﴿ثُمَّ أَفِيضُوا﴾ يَا قُرَيْش ﴿مِنْ حَيْثُ أَفَاضَ النَّاس﴾ أَيْ مِنْ عَرَفَة بِأَنْ تَقِفُوا بِهَا مَعَهُمْ وَكَانُوا يَقِفُونَ بِالْمُزْدَلِفَةِ تَرَفُّعًا عَنْ الْوُقُوف مَعَهُمْ وَثُمَّ لِلتَّرْتِيبِ فِي الذِّكْر ﴿وَاسْتَغْفِرُوا اللَّه﴾ مِنْ ذُنُوبكُمْ ﴿إنَّ اللَّه غَفُور﴾ لِلْمُؤْمِنِينَ ﴿رَحِيم﴾ بهم
٢٠ -
Kemudian bertolaklah kamu [wahai kaum Quraisy] dari tempat bertolaknya orang-orang banyak [yaitu dari Arafah, dengan cara kalian wukuf di sana bersama mereka.

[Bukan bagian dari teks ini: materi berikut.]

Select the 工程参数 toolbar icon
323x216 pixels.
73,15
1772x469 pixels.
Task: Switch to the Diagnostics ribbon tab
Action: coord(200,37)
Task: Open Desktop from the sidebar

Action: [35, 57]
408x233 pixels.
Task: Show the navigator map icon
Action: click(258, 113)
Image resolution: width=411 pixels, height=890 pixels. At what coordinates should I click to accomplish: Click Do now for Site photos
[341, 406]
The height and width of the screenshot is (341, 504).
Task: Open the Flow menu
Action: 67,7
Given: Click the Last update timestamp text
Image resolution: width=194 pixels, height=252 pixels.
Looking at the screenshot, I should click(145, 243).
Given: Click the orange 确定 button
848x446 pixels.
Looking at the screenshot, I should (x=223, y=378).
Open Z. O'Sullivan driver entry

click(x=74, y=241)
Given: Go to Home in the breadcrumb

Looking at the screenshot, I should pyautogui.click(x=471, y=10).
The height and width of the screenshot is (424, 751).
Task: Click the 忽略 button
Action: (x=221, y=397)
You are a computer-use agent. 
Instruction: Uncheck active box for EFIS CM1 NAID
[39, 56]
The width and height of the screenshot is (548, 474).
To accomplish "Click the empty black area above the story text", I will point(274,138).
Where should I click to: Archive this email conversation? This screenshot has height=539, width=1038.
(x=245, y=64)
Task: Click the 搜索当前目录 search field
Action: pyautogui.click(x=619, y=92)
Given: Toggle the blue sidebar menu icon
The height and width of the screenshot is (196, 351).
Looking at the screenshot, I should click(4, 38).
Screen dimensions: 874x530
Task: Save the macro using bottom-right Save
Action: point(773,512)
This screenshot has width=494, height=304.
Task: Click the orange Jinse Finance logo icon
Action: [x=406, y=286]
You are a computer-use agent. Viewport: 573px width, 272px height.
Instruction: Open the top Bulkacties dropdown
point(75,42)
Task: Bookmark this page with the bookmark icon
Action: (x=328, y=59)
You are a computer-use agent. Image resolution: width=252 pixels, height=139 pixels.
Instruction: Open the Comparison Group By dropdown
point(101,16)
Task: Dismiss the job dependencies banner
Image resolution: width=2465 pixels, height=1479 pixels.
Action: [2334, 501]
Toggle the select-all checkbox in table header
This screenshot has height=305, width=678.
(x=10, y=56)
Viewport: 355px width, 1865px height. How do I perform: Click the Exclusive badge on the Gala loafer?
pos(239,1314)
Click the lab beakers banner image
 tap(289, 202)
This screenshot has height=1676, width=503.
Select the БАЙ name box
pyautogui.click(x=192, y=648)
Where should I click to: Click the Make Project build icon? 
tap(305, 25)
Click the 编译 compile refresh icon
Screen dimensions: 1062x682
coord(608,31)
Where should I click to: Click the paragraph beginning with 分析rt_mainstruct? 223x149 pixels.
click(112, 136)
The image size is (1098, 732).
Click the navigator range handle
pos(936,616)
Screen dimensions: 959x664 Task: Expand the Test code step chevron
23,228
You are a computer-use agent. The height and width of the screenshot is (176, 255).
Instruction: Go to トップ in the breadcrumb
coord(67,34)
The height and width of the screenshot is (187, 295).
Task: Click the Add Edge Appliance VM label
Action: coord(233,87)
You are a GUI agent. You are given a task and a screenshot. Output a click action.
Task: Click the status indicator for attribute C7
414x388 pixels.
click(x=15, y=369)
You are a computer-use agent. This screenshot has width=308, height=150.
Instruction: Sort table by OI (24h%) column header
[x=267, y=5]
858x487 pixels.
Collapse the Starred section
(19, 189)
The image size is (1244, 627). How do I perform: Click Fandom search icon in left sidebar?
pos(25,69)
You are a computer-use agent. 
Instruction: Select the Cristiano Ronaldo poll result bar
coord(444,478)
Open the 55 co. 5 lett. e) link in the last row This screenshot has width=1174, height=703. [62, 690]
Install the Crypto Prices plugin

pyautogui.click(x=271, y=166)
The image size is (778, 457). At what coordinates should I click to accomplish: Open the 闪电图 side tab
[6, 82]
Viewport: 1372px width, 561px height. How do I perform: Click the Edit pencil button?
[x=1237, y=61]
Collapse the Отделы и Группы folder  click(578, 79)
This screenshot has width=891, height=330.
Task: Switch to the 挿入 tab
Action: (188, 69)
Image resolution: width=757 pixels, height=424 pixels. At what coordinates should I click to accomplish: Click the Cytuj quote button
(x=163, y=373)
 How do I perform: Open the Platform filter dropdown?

Sebelumnya, kaum Quraisy biasa wukuf di Muzdalifah karena merasa lebih mulia untuk wukuf bersama orang banyak. Kata *tsumma* (kemudian) di sini berfungsi untuk urutan dalam penyebutan], dan mohonlah ampunan kepada Allah [atas dosa-dosa kalian]; sesungguhnya Allah Maha Pengampun [bagi orang-orang yang beriman] lagi Maha Penyayang [kepada mereka].